La dernière guerre contre Gaza n’a en rien changé la position idéologique et les objectifs du Jihad islamique, qui sont de résister à l’occupation et de récupérer l’intégralité de la terre de Palestine.
- Combattants du Jihad islamique, dans la ville de Gaza le 29 août 2014, lors d’un rassemblement pour célébrer ce que les militants qualifient de victoire sur Israël - Photo : Reuters/Ibraheem Abu Mustafa
Lors d’une interview avec Al-Monitor, Khaled al-Batsh, un des responsables du Jihad islamique, a souligné que le mouvement s’est engagé à respecter le cessez-le-feu, et il a nié toute connaissance de bombardements au mortier sur Eshkol le 16 septembre : « Nous ne sommes pas au courant de cela.

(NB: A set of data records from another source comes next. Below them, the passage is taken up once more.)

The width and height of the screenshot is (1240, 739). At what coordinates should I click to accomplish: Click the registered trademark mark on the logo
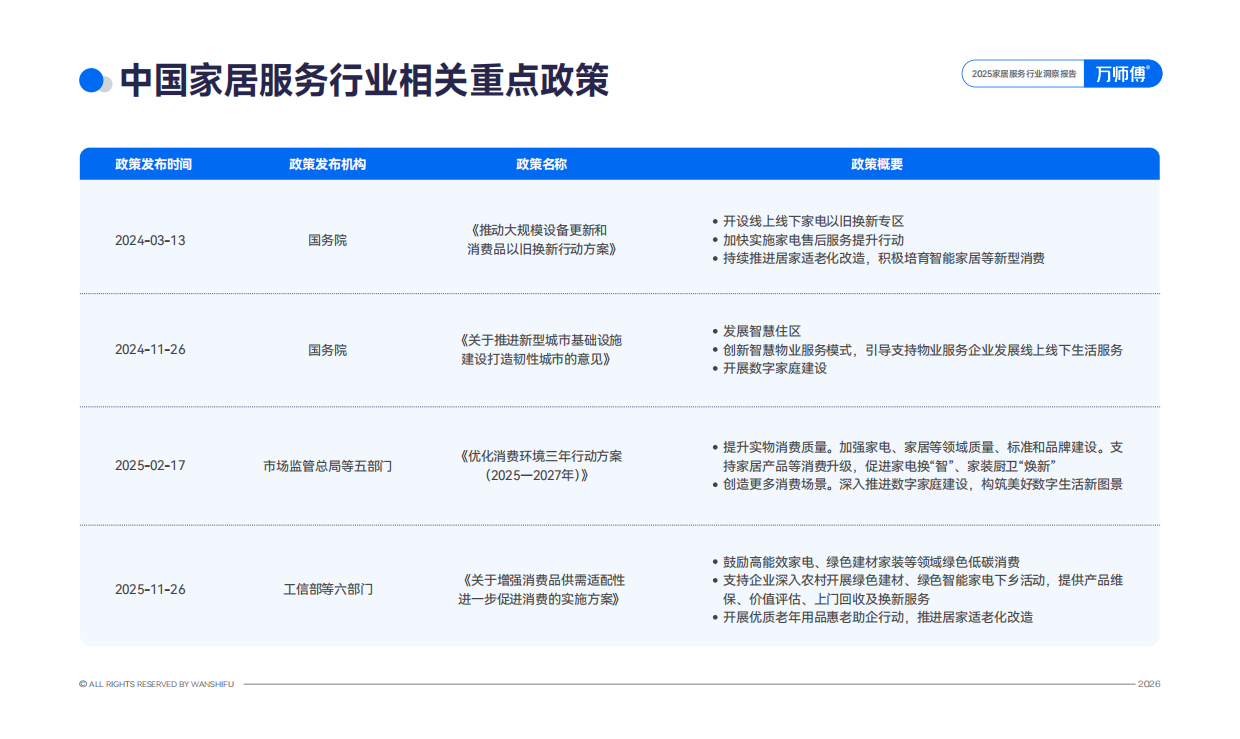pos(1148,68)
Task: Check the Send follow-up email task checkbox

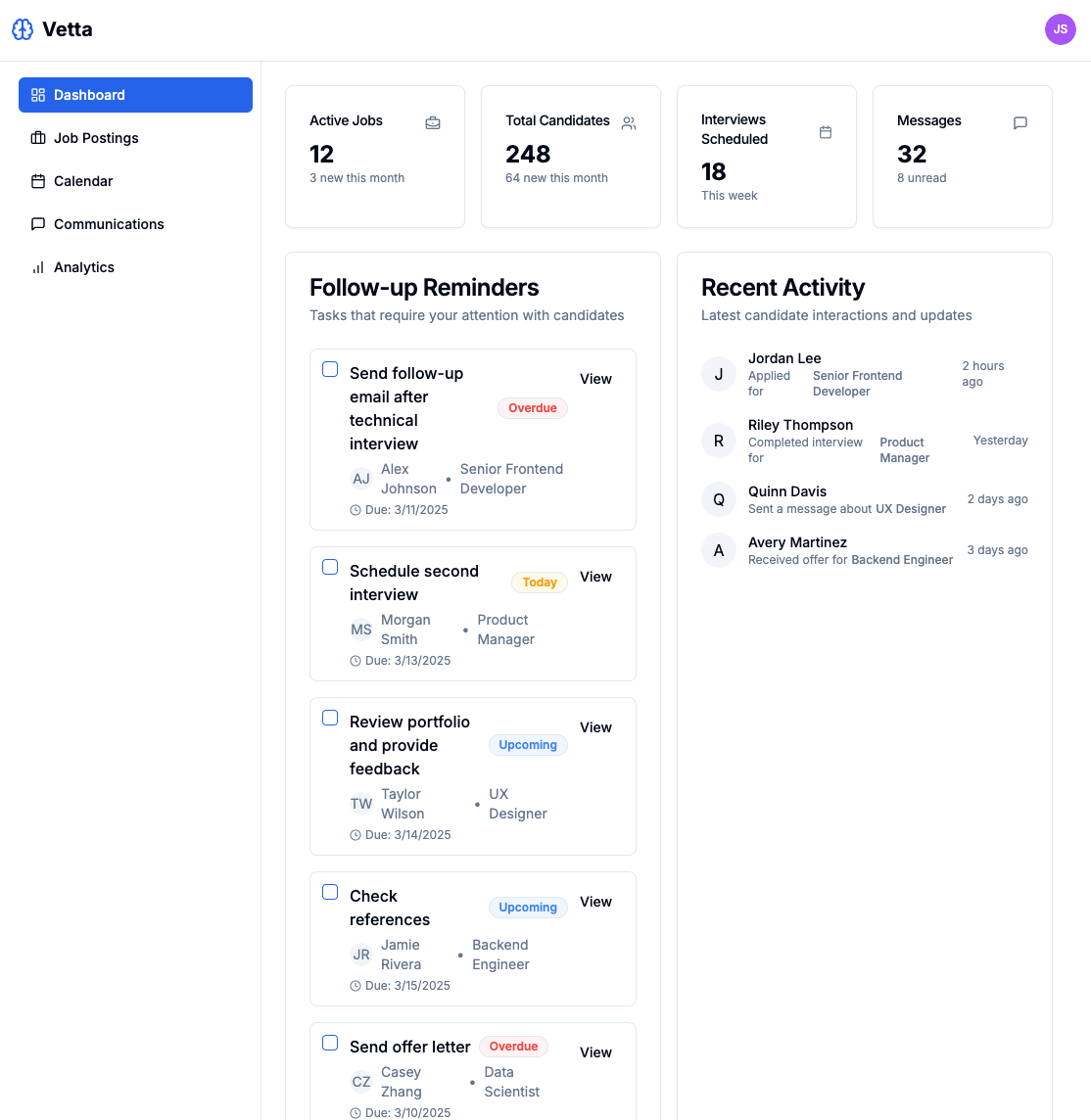Action: pos(330,369)
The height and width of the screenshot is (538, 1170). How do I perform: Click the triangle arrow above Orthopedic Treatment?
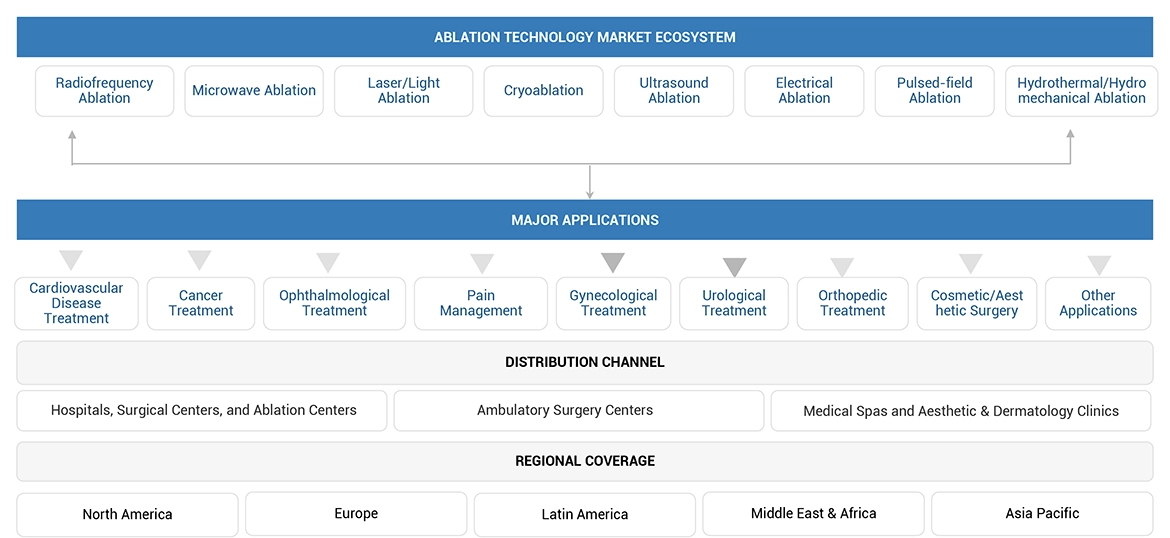(x=842, y=267)
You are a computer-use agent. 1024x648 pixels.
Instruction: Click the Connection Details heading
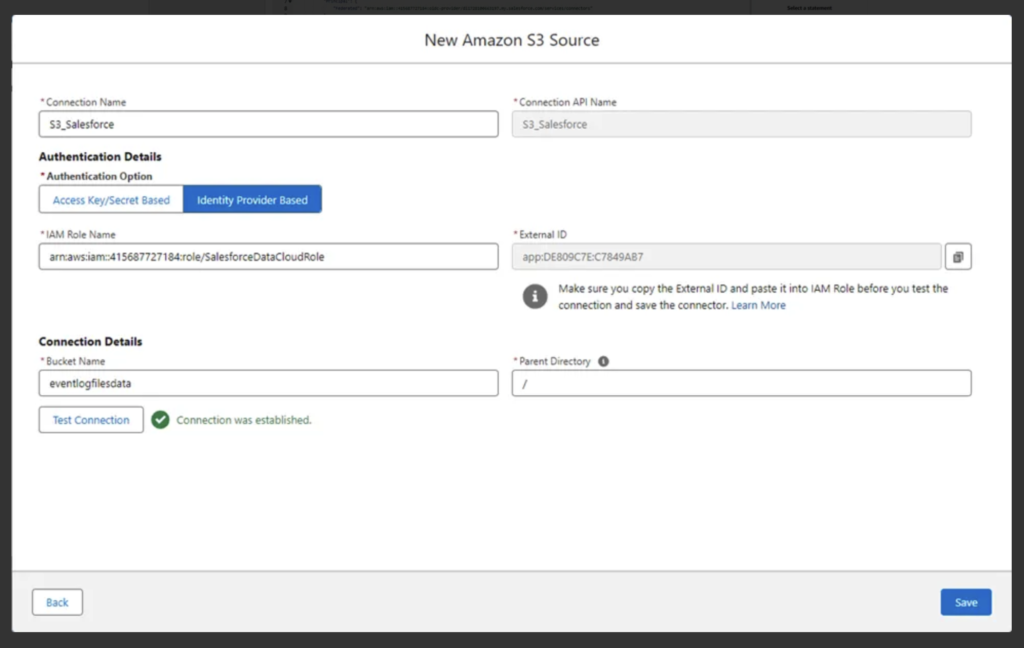click(90, 342)
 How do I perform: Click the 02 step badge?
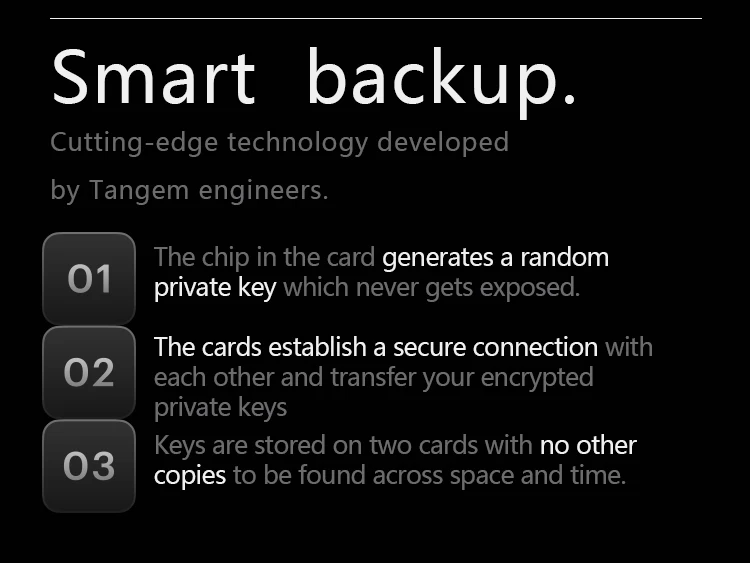point(89,372)
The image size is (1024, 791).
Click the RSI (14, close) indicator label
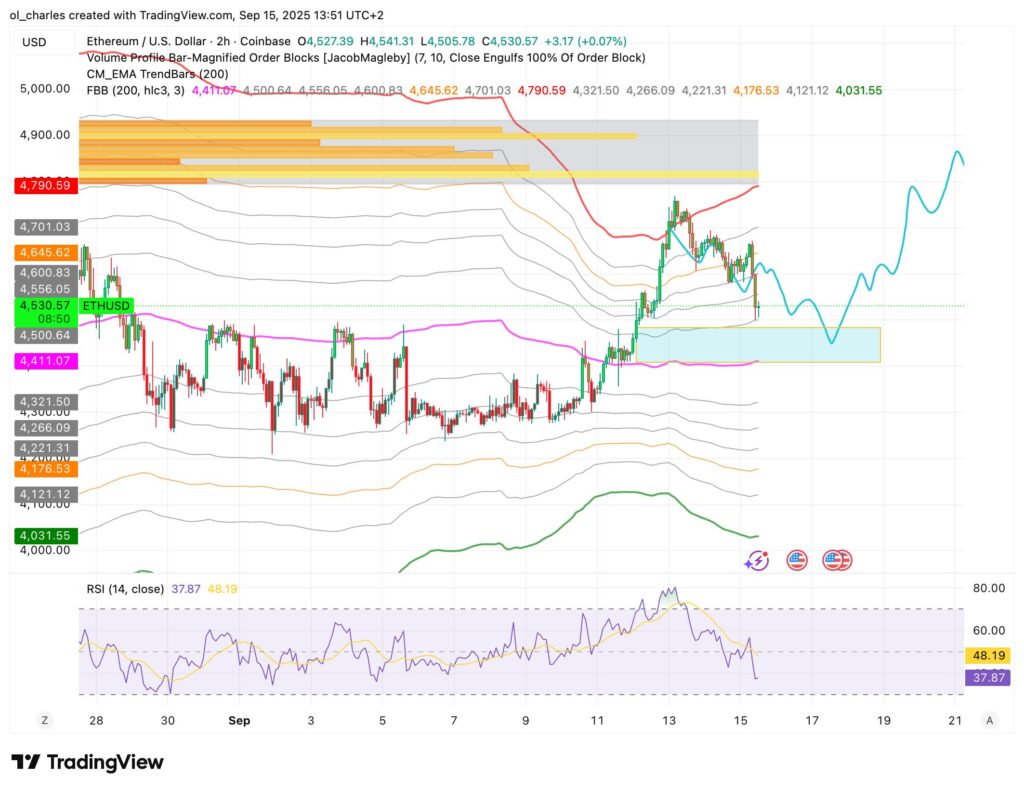tap(125, 589)
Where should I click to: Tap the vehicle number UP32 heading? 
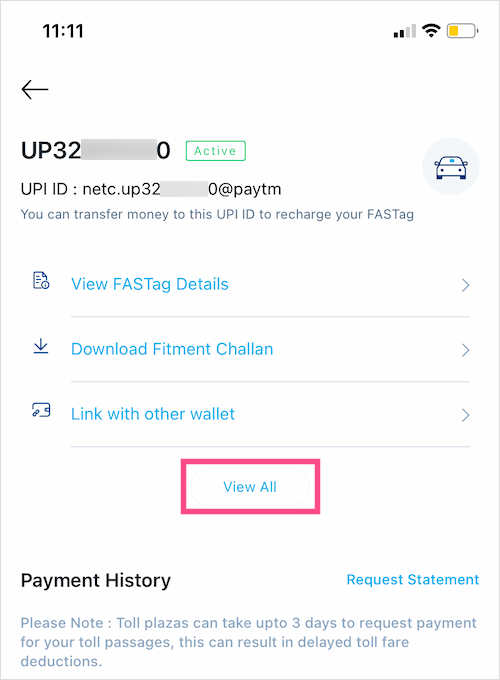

Nous nous sommes engagés à respecter le cessez-le-feu conclu sous les auspices de l’Égypte, tant qu’Israël le respecte de son côté »..
Tout en soulignant la position du mouvement par rapport au cessez-le-feu, al-Batsh rappelle que le Jihad islamique est engagé dans un combat pour la libération nationale et qu’il n’abandonnera pas son droit de résister, reconnu dans les résolutions des Nations Unies.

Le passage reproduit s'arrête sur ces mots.